• Scrap Sunday

    Carver Marine Towing’s Daisy Mae came down the North River on Sunday bringing hoppers loaded with scrap metal and one with some kind of aggregate down from the Port of Coeymans heading for the harbor.

  • Stone run

    Norfolk Tug’s George Holland came up the North River late afternoon Friday, passing the Stevens Institute on Castle Point in Hoboken with a light hopper heading for the Clinton Point quarry near Poughkeepsie. George returned on Sunday with a stone cargo heading for the materials dock at the Brooklyn Navy Yard and then continued out to Port Jefferson on Long Island Sound.

    As of Monday morning, she is on Long Island Sound, returning from Port Jeff and signaling her next destination as back to Clinton Point. The quarry has long been a major supplier of stone for the construction industry in the New York region.

    ©2024 Daniel Katzive
  • Back for more

    The Janice Anne Reinauer/RTC 103 ATB (4,400 HP tug with a 108,000 barrel barge) came down the North River Saturday evening, returning to the harbor after a run up to Albany. By Sunday morning, the unit appears to be loading a new cargo at a terminal in Perth Amboy on the Arthur Kill.

    ©2024 Daniel Katzive
  • Up from the depths

    DonJon’s Delaware Bay dredge prepared to dump a load of mud from the bottom of the North River by Pier 88 into a scow on Thursday. Seasonal dredging at the Manhattan Cruise Terminal is underway to maintain 38 feet of depth at mean low water.

    ©2024 Daniel Katzive
  • On the cement trail

    Dann Marine tug Coral Coast (56-years-old, 3,000 HP) came down the North River just before sunset on Thursday, passing Hoboken’s Stevens Institute and Jersey City with a loaded cement transporter barge from the plant in Ravenna, NY. Coral brought the tow to the distribution terminal on Flushing Bay in Queens, where they remain Friday morning.

  • Thursday morning haze

    Reinauer’s Josephine/RTC 83 ATB, a 4400 HP tug pinned to a 85,000 barrel barge, was Albany-bound on the North River in the Thursday morning haze after loading a New York Habor cargo overnight at Tremley Point on the Arthur Kill.

    ©2024 Daniel Katzive
  • Long may you run

    The Army Corps of Engineers Drift Collection Vessel Driftmaster was on the North River in mid-April, on patrol for hazards to navigation brought down by the spring melt to be cleared with her big crane. Driftmaster was launched in the 1940s making it probably the oldest vessel regularly working in New York Harbor. We don’t see this vessel all too often on the North River and she spends more time around the Upper Bay but she did come upriver again last week.

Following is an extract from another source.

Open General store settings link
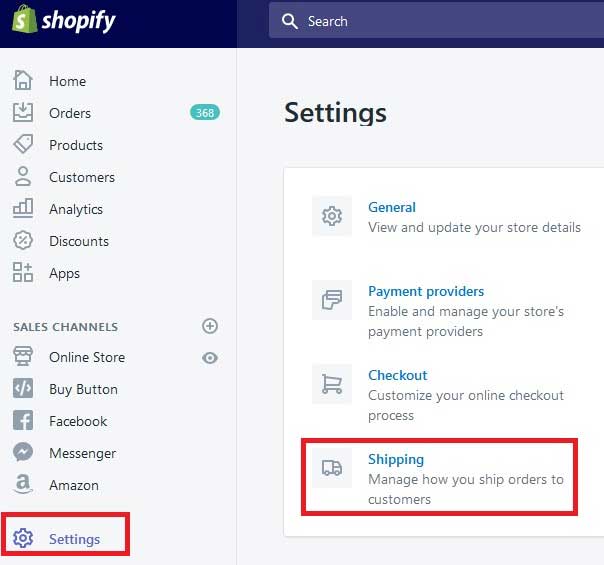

  • The Season of the Dredge

    Returning to the North River this week finds twice-yearly seasonal dredging operations underway at the Manhattan Cruise Terminal. DonJon Marine crews are scooping up mud to maintain the 38-feet mean low-water depth between the piers in order to accommodate cruise ships and the naval vessels that will visit for then 250th Independence Day celebrations.

    On Tuesday the crews were working on the area north of Pier 90 even though the pier structure itself has been closed due to structural concerns. I believe the berth might still be usable for smaller non-passenger vessels as Canadian navy patrol boats did tie up there last month.

    In the photos, DonJon tugs Mary Alice and the powerful Atlantic Salvor were maneuvering dump scows which Salvor will haul out to the Federal remediation area off Atlantic Highlands, NJ.

  • Comparative bulk

    NOT THE NORTH RIVER: A visit to another inland waterway this weekend found the Liberian flagged bulk ship Ocean Lorry departing New Orleans after loading a cargo at the Cargill terminal, I think probably some kind of grain. Lorry passed under the Crescent City Connection bridge and rounded Algiers Point heading for the Gulf of Mexico and then on to Singapore, her next port of call.

    At 738 feet in length, Ocean Lorry is considerably bigger than the bulk ships we see on the North River, and also lacks the cranes we see on ships that use our local marine highway, instead relying exclusively on shore side equipment for unloading.

    As for the cargo, it has been about 8 years since grain exports last moved through the historic elevator in the Port of Albany and down the North River to overseas markets, with Cargill having concentrated exports via the Gulf and Pacific ports. But the Albany terminal has since been converted to receive imports, and bulk ships from Europe will sometimes bring grain to the mill now located there.

  • The Vision thing

    Genesis Energy’s Vision with the barge GM 6508 left North River anchorage on Monday and headed for the Kills. We saw Genesis units on the river quite a bit last summer, but less often so far this year. Vision left town by the middle the week and headed for the Delaware River where she remains as of Sunday morning, anchored near Philly.